═════ Dataset records ═════

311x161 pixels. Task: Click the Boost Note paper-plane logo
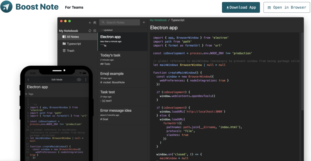pos(6,7)
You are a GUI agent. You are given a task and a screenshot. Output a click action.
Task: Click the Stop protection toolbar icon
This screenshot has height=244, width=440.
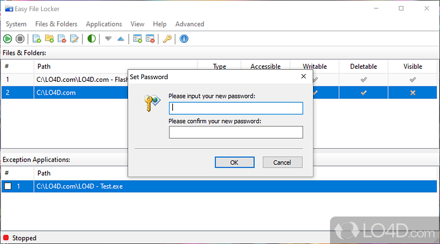pyautogui.click(x=20, y=38)
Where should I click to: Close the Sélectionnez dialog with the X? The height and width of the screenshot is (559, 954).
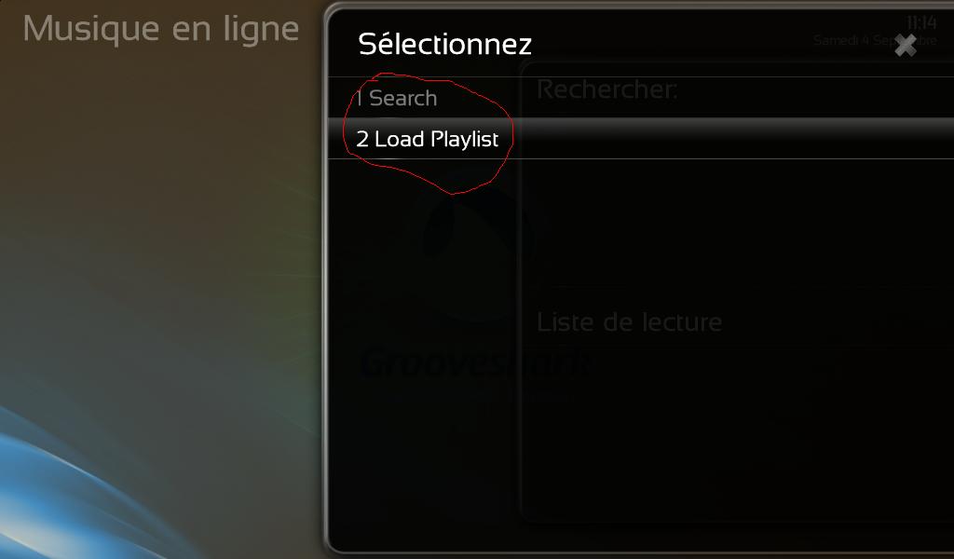906,46
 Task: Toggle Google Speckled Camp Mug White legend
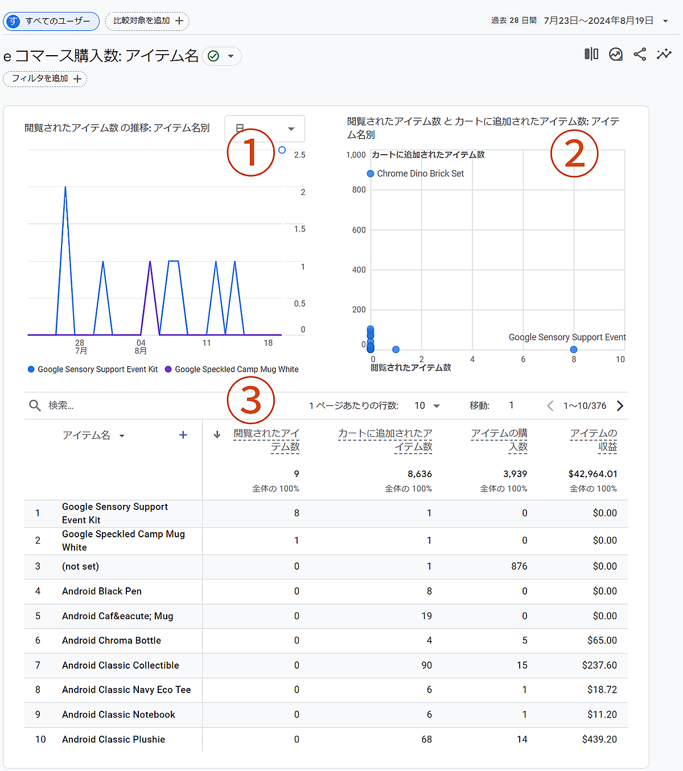pos(232,369)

═════

> _Try it_: Can you quote exactly, and only, the lines from the one containing "This screenshot has height=244, width=440." through the last line of the records above, keeping both ends and leaving out any pictures?

> _Solution for this exercise_:
This screenshot has height=244, width=440.
pyautogui.click(x=20, y=38)
Where should I click to: Close the Sélectionnez dialog with the X? The height and width of the screenshot is (559, 954).
906,46
 Task: Toggle Google Speckled Camp Mug White legend
pos(232,369)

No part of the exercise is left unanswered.